Naima Trailer (2012-2015) is a large-scale outdoor light sculpture that was first installed in a remote area of the Mojave Desert in 2013. Consisting of a chamber of light and glass hidden inside a 1969 Santa Fe travel trailer and large enough for 4 people to sit inside, Naima is an immersive environment for experiencing the cycles of light and time that exist in nature.
Inside Naima, hundreds of handmade cast glass objects collect light from the sky. The interior changes as light shifts throughout the day, sunrise to sunset, or as clouds pass overhead. There is no electric light in Naima. Naima is lit solely by the light of the sun and moon. Light enters Naima through a transparent roof, directly connecting the piece to the sky and its' cycles of day and night, weather, and seasons.

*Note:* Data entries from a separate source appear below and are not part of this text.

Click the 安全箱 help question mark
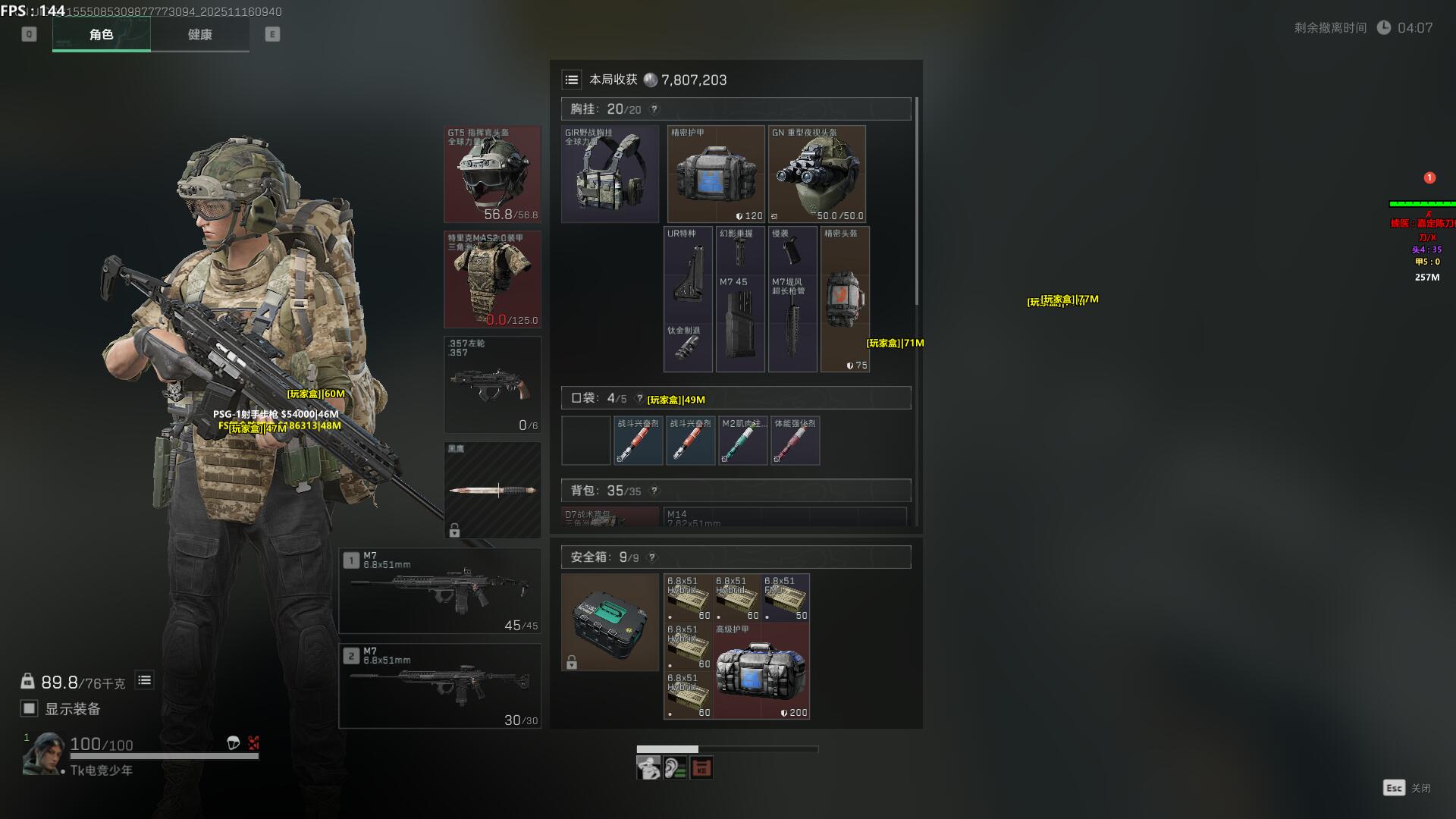 point(652,557)
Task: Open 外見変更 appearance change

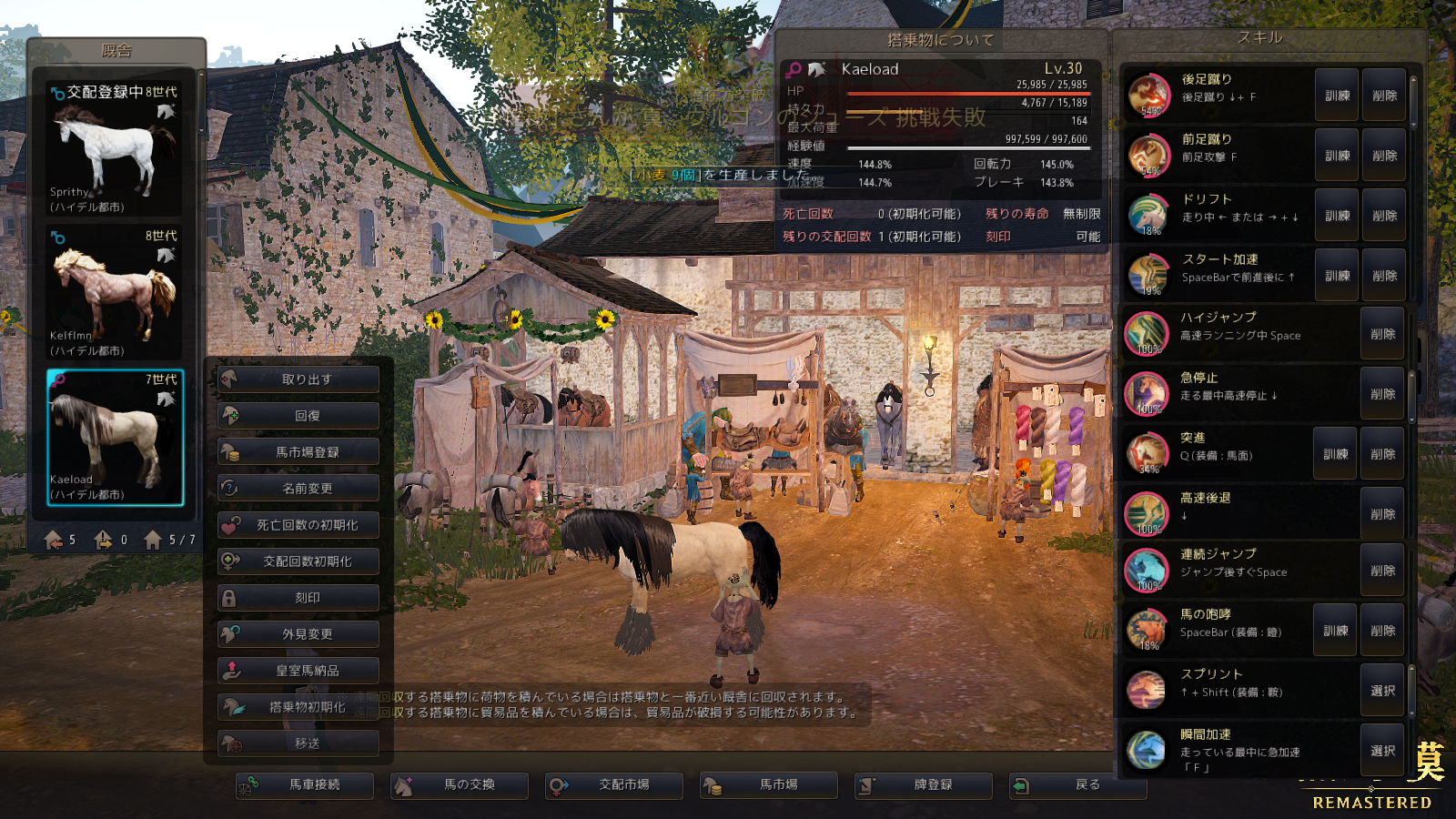Action: (298, 634)
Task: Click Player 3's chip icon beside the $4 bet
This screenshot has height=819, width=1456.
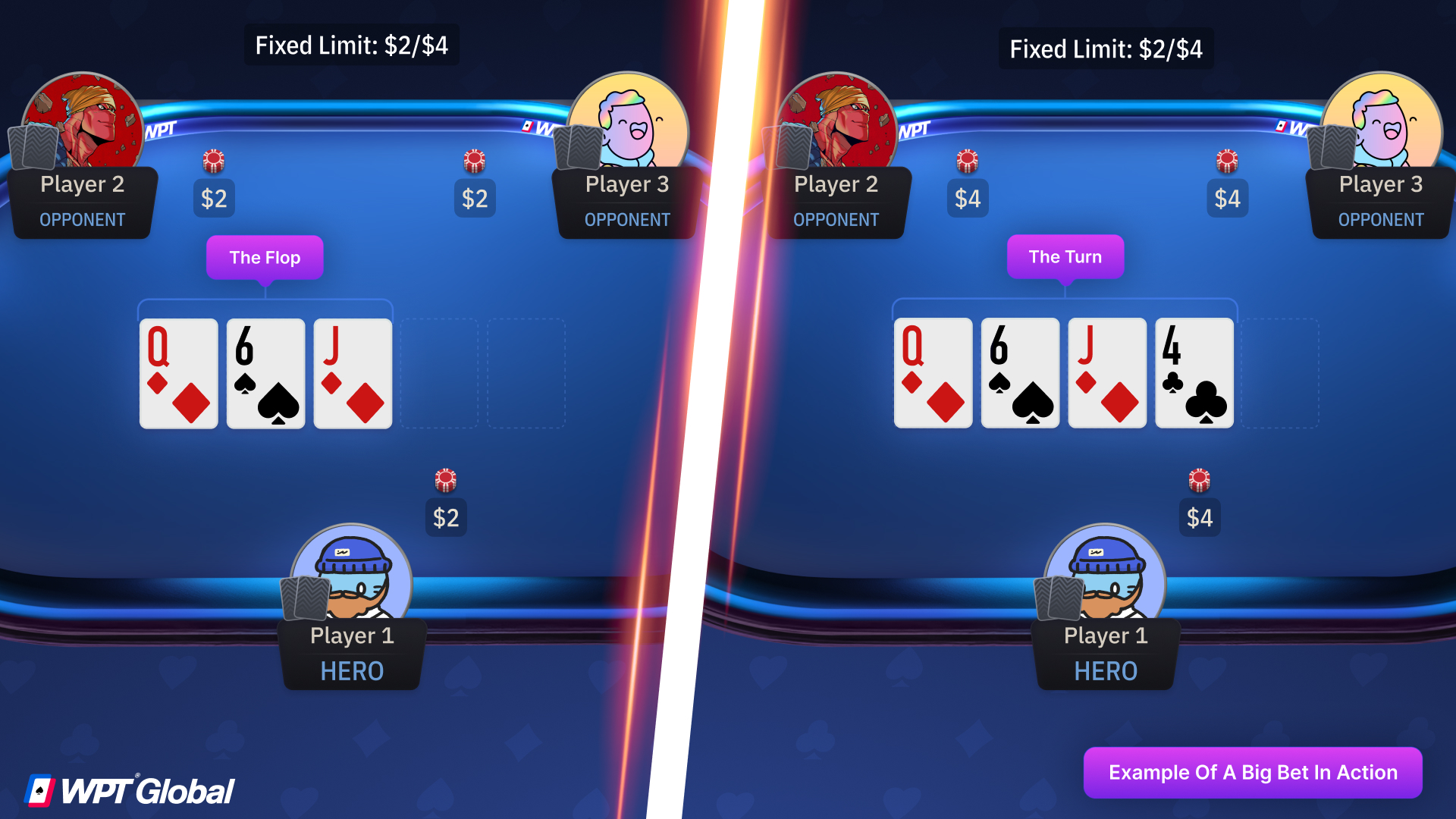Action: (1228, 161)
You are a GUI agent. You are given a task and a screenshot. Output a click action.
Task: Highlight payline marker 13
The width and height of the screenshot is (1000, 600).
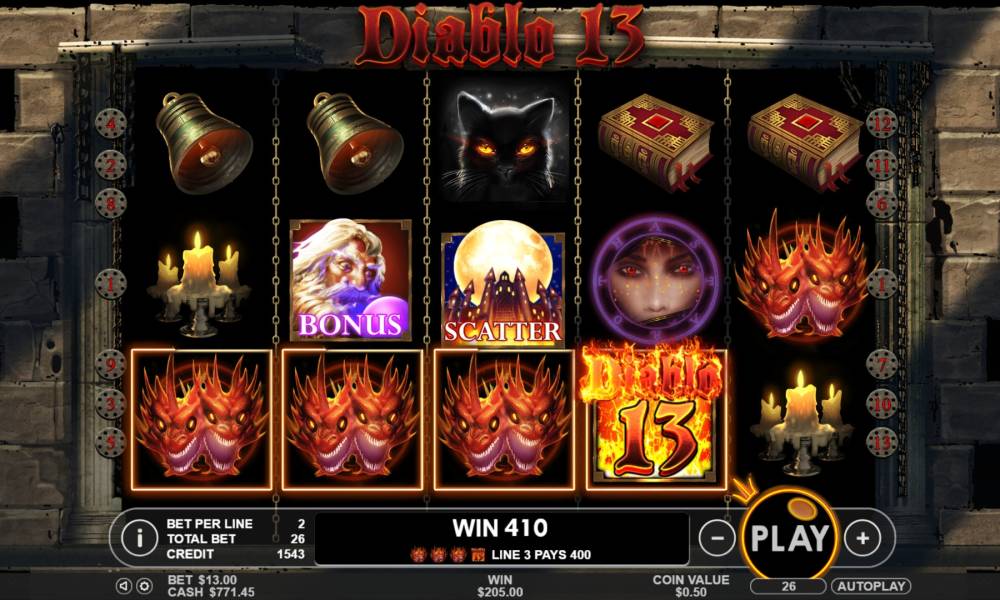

Naima is built for the slow read, for watching as light shifts in rhythm with the time signature of the natural world. Naima is constantly changing hour by hour as the sun and moon track across the sky or as weather and seasons change, so may be experienced in many different ways over time. Viewers are encouraged to spend time inside the piece, especially to watch sunset, sunrise, clouds passing, or moon rise on a full moon night.
Naima was first installed in the center of a dry lake bed in a remote area of the Mojave Desert as part of High Desert Test Sites 2013, an exhibition curated by Andrea Zittel, Dave Hickey, Libby Lumpkin, and Aurora Tang. The journey to reach Naima at this remote site is an important part of the experience of the work.